▶ Written problem:
Print the lines below exactly as they appear, beginning with the line that contains "Open Лекарственное обеспечение" and continuing through the line that contains "Viewport: 783px width, 445px".

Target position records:
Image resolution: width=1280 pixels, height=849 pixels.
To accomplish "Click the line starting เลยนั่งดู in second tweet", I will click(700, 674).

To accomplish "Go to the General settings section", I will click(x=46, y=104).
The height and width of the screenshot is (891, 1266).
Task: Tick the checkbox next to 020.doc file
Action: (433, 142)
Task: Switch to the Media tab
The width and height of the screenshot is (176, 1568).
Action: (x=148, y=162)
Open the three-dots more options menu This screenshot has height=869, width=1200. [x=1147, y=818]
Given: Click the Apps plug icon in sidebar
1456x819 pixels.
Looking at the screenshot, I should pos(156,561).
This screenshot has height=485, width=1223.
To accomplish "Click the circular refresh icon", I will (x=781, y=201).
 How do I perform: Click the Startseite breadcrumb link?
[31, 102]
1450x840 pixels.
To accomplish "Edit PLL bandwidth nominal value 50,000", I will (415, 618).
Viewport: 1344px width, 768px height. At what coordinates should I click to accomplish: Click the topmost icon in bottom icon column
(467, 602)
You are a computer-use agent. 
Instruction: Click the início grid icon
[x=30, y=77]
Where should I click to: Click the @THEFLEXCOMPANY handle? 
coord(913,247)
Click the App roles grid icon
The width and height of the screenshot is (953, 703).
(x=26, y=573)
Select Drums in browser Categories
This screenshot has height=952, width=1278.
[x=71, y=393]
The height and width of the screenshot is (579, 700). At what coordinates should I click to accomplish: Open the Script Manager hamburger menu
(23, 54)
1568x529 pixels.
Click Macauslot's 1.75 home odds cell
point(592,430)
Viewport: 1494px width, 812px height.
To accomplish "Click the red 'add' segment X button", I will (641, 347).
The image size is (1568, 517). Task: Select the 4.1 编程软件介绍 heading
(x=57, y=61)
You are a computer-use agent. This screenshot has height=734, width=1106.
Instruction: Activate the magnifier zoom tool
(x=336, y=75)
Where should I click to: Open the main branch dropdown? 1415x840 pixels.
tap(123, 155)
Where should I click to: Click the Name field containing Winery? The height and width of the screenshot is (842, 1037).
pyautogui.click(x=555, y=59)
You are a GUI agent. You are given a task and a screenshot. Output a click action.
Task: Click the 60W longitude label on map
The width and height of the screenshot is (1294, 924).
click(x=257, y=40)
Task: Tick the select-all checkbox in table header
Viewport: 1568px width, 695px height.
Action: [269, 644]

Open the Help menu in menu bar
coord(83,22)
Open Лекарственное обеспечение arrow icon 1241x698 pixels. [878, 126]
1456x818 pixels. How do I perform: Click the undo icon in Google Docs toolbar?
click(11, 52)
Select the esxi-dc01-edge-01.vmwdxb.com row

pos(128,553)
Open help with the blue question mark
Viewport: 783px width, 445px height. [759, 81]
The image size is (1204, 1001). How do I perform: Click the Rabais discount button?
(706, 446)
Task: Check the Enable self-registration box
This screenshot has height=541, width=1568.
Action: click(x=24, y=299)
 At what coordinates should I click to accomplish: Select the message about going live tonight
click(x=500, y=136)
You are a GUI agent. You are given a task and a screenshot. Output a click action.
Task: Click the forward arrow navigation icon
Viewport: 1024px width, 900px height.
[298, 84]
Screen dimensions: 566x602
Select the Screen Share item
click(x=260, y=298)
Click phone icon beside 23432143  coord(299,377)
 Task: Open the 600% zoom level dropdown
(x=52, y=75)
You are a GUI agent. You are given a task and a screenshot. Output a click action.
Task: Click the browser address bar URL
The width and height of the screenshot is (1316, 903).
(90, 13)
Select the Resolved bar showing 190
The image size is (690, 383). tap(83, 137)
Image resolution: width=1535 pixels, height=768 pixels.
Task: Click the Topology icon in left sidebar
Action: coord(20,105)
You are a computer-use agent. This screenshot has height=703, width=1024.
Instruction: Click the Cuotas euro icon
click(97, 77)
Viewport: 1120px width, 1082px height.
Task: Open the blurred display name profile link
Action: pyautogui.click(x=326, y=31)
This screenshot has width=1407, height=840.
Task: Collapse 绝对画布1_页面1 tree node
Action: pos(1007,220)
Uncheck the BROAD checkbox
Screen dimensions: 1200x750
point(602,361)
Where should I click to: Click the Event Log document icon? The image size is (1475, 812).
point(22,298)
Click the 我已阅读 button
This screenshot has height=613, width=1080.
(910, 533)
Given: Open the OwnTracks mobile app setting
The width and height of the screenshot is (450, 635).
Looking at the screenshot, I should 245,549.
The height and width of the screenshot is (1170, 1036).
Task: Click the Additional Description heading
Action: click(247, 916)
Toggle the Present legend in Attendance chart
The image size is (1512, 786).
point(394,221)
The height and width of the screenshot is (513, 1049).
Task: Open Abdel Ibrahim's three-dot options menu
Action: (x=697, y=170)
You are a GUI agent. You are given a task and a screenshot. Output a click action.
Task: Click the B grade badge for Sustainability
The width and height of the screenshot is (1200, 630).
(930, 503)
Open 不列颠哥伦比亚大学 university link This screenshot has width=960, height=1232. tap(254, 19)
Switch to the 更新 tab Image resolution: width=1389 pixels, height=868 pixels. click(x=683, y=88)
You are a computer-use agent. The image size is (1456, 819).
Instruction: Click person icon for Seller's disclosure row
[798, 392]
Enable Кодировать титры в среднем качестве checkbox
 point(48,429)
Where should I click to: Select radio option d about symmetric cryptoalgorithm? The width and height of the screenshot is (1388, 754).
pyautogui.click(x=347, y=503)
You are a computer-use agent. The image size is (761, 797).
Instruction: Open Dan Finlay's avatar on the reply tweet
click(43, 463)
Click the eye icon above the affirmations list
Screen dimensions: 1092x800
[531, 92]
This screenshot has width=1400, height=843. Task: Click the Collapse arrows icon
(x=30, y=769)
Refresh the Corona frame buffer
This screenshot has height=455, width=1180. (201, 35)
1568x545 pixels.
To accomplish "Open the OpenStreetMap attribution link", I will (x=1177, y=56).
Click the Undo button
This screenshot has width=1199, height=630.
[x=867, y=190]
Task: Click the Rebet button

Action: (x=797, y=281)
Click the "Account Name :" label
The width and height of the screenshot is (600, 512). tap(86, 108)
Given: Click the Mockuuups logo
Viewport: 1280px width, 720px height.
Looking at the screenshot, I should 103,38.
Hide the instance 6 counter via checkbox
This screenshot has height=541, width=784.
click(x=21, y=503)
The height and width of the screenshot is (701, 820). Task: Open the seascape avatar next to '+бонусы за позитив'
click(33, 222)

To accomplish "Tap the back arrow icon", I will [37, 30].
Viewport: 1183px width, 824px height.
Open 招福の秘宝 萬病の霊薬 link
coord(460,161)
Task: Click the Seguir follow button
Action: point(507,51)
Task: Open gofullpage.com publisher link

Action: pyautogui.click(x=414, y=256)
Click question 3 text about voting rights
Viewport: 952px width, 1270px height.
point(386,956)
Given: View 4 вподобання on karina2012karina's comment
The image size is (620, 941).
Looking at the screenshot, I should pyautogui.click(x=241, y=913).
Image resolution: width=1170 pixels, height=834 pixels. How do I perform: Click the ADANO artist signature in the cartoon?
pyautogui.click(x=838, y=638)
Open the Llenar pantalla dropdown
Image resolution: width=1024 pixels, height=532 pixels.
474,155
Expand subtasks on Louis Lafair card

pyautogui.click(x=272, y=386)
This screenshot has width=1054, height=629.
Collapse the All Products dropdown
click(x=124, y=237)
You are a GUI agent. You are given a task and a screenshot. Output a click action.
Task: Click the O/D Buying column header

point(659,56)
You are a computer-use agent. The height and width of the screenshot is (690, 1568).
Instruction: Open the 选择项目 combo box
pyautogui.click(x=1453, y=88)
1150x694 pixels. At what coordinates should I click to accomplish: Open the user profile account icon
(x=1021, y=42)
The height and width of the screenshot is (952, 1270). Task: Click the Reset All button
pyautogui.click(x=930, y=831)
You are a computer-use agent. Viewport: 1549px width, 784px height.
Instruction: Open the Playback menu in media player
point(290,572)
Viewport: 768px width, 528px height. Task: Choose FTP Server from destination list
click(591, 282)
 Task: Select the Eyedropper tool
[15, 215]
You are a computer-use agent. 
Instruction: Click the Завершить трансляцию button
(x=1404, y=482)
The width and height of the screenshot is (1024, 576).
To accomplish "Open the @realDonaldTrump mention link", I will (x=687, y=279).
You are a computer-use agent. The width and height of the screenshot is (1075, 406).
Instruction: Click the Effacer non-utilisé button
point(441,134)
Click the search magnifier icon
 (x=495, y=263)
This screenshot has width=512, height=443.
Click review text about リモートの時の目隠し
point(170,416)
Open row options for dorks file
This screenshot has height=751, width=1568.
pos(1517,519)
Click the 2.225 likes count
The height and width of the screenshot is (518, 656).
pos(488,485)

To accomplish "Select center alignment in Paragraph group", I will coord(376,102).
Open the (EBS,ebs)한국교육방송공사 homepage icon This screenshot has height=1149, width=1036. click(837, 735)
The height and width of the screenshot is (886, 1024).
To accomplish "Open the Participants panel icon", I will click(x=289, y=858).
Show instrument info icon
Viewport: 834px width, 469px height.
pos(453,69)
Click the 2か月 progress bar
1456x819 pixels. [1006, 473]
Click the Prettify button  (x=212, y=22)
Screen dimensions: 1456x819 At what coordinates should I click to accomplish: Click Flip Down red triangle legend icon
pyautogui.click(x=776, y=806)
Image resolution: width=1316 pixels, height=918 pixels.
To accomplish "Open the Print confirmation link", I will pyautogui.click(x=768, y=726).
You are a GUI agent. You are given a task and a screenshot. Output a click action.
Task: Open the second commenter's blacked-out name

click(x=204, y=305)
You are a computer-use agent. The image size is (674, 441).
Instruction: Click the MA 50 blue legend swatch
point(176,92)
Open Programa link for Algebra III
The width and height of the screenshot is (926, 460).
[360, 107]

▶ Task response:
Open Лекарственное обеспечение arrow icon 1241x698 pixels. [878, 126]
1456x818 pixels. How do I perform: Click the undo icon in Google Docs toolbar?
click(11, 52)
Select the esxi-dc01-edge-01.vmwdxb.com row

pos(128,553)
Open help with the blue question mark
Viewport: 783px width, 445px height. [759, 81]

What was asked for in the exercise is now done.